Между тем, наверху сестра Пако ловко вывернулась из объятий матадора, как борец из обхвата противника, и сердито говорила:

— Уж эти мне голодные. Горе-матадор. От страха едва на ногах стоит. Поберегли бы свою прыть для арены.

— Ты говоришь, как самая настоящая шлюха.

— Что ж, — и шлюха — человек, да только я не шлюха.

— Ну, так будешь шлюхой.

— Только не по вашей милости.

— Оставь меня в покое, — сказал матадор; оскорбленный и отвергнутый, он чувствовал, как позорная трусость снова овладевает им.

— В покое? А я, кажется, вас и не беспокоила, — сказала сестра. — Вот только приготовлю вам постель. Мне за это деньги платят.

— Оставь меня в покое! — сказал матадор, и его широкое красивое лицо исказилось гримасой, как будто он собирался заплакать. — Шлюха. Дрянная шлюшонка.

— Мой матадор, — сказала она, закрывая за собой дверь. — Мой славный матадор.

Матадор сидел на постели. На его лице все еще была гримаса, которую во время боя он превращал в застывшую улыбку, пугая ею зрителей передних рядов, понимавших, что происходит перед ними.

— Еще и это, — повторял он вслух. — Еще и это! И это!

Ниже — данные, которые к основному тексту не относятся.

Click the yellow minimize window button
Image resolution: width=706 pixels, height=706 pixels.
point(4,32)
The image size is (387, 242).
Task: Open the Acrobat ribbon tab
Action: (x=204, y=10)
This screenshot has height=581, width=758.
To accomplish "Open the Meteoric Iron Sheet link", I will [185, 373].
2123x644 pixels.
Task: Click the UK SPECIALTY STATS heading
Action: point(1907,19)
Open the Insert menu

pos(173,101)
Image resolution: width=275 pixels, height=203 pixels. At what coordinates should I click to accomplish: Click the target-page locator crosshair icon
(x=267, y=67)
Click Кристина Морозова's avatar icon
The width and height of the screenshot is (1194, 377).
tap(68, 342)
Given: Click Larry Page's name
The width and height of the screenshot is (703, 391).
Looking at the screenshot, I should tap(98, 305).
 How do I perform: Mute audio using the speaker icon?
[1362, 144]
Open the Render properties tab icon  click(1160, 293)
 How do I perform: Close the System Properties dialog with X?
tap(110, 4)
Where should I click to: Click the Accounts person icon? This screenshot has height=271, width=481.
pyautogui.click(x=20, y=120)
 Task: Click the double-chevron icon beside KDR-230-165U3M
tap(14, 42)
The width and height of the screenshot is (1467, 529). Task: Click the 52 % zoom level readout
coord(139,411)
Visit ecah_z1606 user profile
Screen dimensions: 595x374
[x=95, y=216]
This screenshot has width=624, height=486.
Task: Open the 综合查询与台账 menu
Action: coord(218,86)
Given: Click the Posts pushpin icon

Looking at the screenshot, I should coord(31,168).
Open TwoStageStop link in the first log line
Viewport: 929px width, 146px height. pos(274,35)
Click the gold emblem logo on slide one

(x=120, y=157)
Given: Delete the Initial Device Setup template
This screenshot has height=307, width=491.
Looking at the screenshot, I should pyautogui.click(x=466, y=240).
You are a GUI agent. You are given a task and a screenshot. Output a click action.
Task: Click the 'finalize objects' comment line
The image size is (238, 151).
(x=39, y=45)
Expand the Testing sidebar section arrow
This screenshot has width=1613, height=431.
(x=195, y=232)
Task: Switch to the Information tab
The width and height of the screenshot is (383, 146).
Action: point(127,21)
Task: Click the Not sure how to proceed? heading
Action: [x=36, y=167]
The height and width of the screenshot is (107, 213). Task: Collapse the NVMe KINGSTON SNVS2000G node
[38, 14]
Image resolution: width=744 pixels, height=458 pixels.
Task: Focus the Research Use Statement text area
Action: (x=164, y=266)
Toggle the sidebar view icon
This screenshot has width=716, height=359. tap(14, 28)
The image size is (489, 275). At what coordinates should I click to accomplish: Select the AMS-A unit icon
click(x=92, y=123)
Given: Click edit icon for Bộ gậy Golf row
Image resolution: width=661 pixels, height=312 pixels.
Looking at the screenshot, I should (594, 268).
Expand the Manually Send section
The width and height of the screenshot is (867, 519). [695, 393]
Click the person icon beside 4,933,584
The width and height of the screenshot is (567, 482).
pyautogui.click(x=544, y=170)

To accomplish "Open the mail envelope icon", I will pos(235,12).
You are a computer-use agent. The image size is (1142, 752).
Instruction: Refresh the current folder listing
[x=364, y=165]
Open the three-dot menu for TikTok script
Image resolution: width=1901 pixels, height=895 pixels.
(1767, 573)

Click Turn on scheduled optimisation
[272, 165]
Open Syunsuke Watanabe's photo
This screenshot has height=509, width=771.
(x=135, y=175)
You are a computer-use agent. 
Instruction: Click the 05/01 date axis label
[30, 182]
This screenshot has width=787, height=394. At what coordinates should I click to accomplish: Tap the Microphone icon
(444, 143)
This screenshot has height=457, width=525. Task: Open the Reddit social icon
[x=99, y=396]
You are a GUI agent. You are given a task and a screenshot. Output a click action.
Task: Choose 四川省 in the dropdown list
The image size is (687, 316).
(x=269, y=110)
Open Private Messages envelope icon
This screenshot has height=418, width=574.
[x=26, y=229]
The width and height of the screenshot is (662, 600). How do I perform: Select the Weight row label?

Он помнил то время, когда был еще в форме, и это было всего три года назад. Он помнил тяжесть расшитой куртки в тот знойный майский день, когда его голос еще звучал одинаково на арене и в кафе, и как он направил острие клинка в покрытое пылью место между лопатками, щетинистый черный бугор мышц за широко разведенными, могучими, расщепленными на концах рогами, которые опустились, когда он приготовился убить, и как шпага вошла, легко, словно в ком застывшего масла, а он стоял, нажимая ладонью головку эфеса, левая рука наперекрест, левое плечо вперед, тяжесть тела на левой ноге, — и вдруг нога перестала чувствовать тяжесть тела. Вся тяжесть была теперь внизу живота, и когда бык поднял голову, одного рога не было видно, рог был весь в нем, и он два раза качнулся в воздухе, прежде чем его сняли. И теперь, когда он готовится убить, а это бывает редко, он не может смотреть на рога, и где какой-то шлюхе понять, что он испытывает, выходя на бой? А много ли пришлось испытать тем, что смеются над ним? Все они шлюхи, и черт с ними.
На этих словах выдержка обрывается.